The USA Men have won just six team medals at the world championships or Olympic Games:


1979 Worlds in Fort Worth, Texas: Bronze

1984 Olympics in Los Angeles, California: Gold

2001 Worlds in Ghent, Belgium: Silver

2003 Worlds in Anaheim, California: Silver

2004 Olympics in Athens, Greece: Silver

2008 Olympics in Beijing, China: Bronze


Can the 2011 world team become the 7th team in USA men’s gymnastics history to stand on a world or Olympic team podium?  They absolutely can.


Many of us commented on the tremendous depth of the U.S. men’s team at the recent Visa U.S. Championships.  The competition was highlighted by an all-around battle between two world all-around medal contenders, Danell Leyva and Jonathan Horton.  Boasting two legitimate international all-around threats on the same team is a rare luxury, indeed, but the U.S. men’s team has a whole lot more to be excited about than that.  The U.S. men may have just found its best pommel horse lineup they’ve had since Athens 2004.  After struggling tremendously on this event as a team at essentially every world championships since then as well as at the 2008 Olympic Games, the U.S. men pulled out a shocking first place finish on pommel horse at this summer’s Japan Cup, ahead of strong teams from both Japan and China.  Pommel horse standout Alex Naddour of Oklahoma has been an absolute rock on the event in international competition over the past two years, and 18-year-old sensation John Orozco has used the past year to improve dramatically on pommel horse while recovering from a torn Achilles tendon.  In addition to these two 15+ scoring routines, new national champion Danell Leyva has improved his swing and confidence a great deal on this event in the past year and finally appears ready to hit a solid mid-14 in world competition.  Suddenly, the U.S. team’s former nemesis could potentially be a place it could gain some ground on some of its toughest opponents.
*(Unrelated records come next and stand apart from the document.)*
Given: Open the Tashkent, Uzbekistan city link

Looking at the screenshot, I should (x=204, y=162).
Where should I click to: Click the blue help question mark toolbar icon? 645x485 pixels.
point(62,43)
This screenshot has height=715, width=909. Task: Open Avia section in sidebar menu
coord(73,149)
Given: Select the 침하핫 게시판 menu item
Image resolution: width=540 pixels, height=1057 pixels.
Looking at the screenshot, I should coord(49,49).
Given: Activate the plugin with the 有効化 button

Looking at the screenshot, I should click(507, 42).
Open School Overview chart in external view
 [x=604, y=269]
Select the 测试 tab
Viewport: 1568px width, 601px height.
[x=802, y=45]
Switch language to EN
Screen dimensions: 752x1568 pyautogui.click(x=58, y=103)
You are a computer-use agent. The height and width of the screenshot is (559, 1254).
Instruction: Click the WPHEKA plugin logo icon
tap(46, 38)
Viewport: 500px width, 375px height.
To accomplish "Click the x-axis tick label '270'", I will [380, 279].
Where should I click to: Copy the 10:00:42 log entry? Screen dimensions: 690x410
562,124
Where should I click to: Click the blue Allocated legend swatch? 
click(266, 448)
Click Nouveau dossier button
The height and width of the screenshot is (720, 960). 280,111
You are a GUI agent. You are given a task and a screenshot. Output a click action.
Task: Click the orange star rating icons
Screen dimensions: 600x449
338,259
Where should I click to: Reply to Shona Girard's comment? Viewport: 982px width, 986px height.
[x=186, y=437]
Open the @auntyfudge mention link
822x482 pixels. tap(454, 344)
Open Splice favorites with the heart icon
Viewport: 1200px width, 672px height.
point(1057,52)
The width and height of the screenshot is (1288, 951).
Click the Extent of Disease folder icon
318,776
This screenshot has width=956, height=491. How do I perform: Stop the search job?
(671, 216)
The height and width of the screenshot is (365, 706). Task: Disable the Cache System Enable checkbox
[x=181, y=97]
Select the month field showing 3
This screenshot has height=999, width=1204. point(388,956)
But that’s not all.  Also for the first time since 2004, the U.S. men have two world class tumblers and vaulters on the same world team – and in fact they hail from the same college team as well.  Oklahoma Sooners Jake Dalton and Steven Legendre both have some of the biggest, craziest, and most difficult tumbling passes and vaults in the entire world, and both have shown remarkable consistency on both events in the last year.  Add these two vaults to Jonathan Horton’s newly debuted Dragulescu (handspring double front half-out), which he landed both days at the recent Visa Championships, and the U.S. team suddenly has a vaulting team that can compete with the Chinese for perhaps the first time in history.  The U.S. team also put out the best high bar team in the entire world at last year’s world championships – outscoring the entire field in both prelims and team finals – and this year’s high bar team could perhaps score even a little higher.  Danell Leyva’s improvement in form on both p-bars and high bar will add valuable points to the team’s final tally, and the world championship debut of youngster John Orozco will be one of the most exciting aspects of the entire American performance.


With a pair of high scoring pommel horse swingers finally on the same team, a pair of the most impressive tumblers and vaulters in the entire world, and a pair of confident and motivated world all-around medal contenders, this six-man squad is one of the most well-rounded American teams we’ve ever seen.   These men have the difficulty and execution to not only knock Germany off the medal podium, but to perhaps even give Japan and China a serious scare.  Will “Tokyo” soon be added to the list of America’s greatest men’s gymnastics performances, right next to Los Angeles, Anaheim, Athens, and Beijing?  With twelve hit routines in the finals, I predict that it will indeed.